**** RECORDS FOR THE TASK ****
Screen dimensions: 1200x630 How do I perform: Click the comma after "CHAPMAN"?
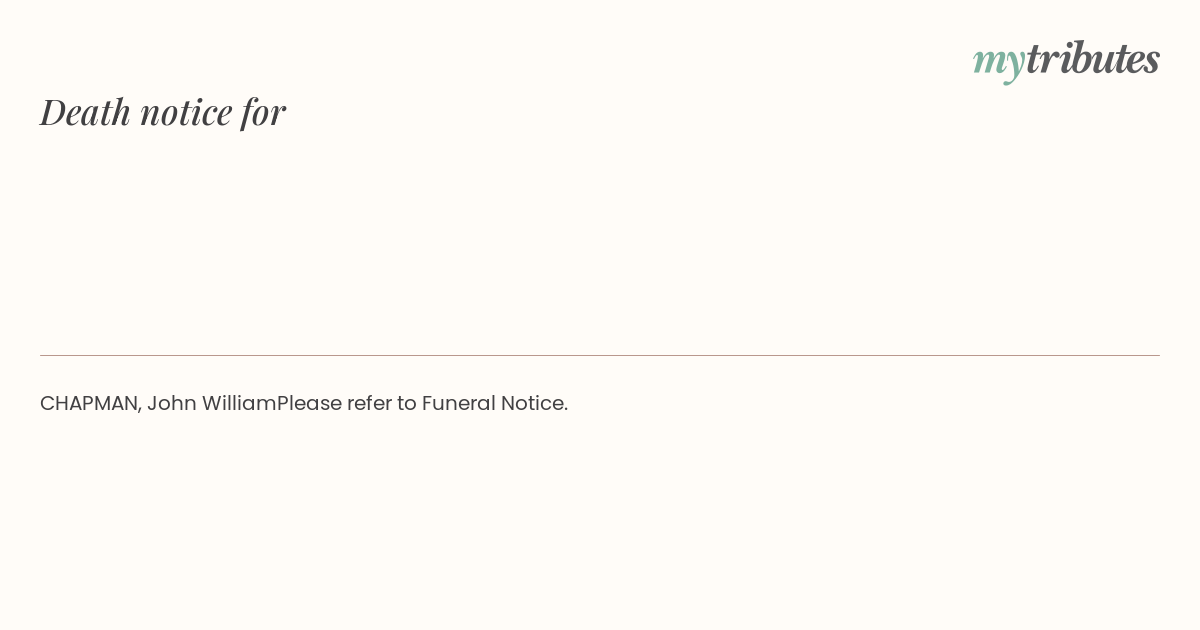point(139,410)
****
**** RECORDS FOR THE TASK ****
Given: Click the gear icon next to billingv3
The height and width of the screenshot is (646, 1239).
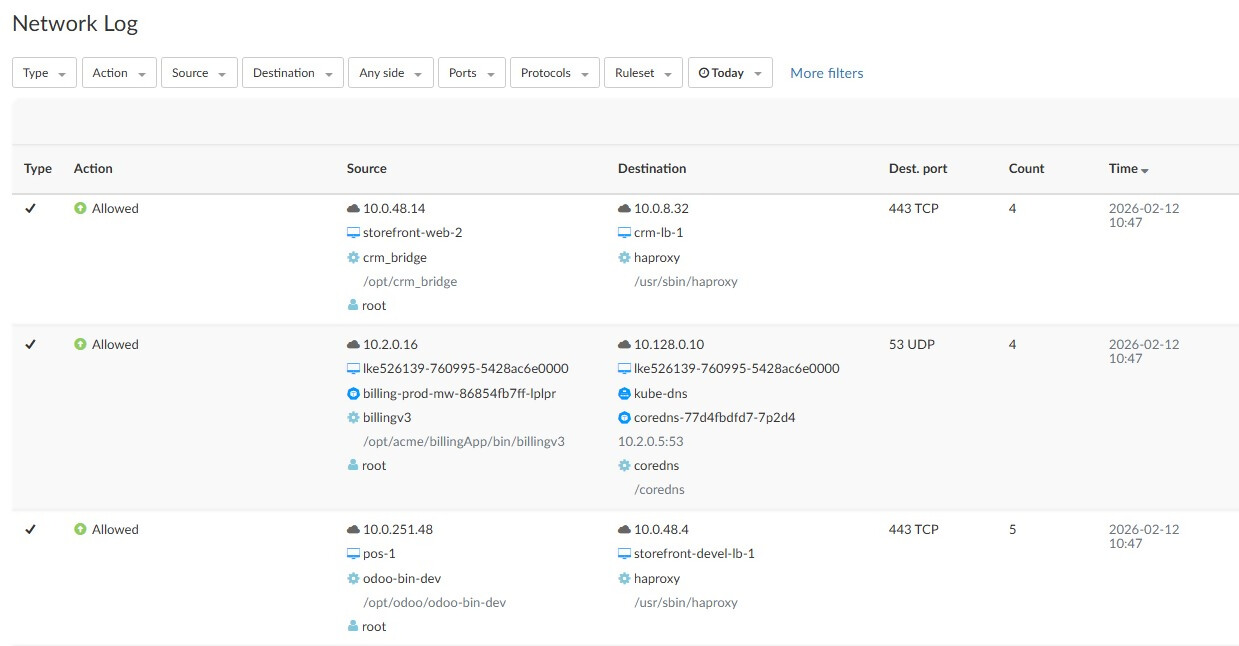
****
**** RECORDS FOR THE TASK ****
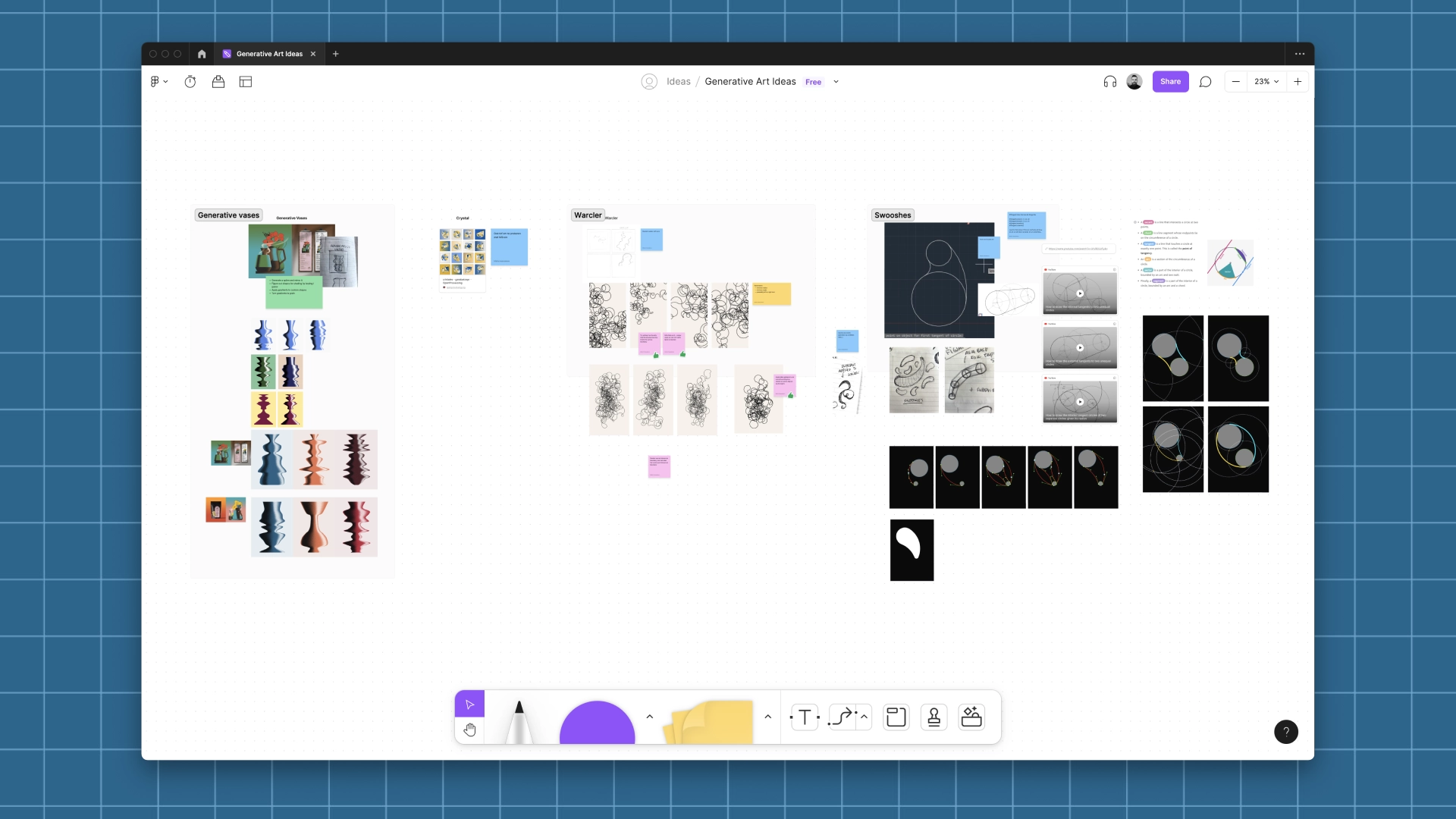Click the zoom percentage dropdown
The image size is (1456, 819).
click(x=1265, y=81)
****
● ASSIGNMENT: The response should be the listing above, limited to the lines between the one holding "Given: Click the gear icon next to billingv3" and the one holding "The height and", inclusive, reproduced exactly.

● OUTPUT BELOW:
Given: Click the gear icon next to billingv3
The height and width of the screenshot is (646, 1239).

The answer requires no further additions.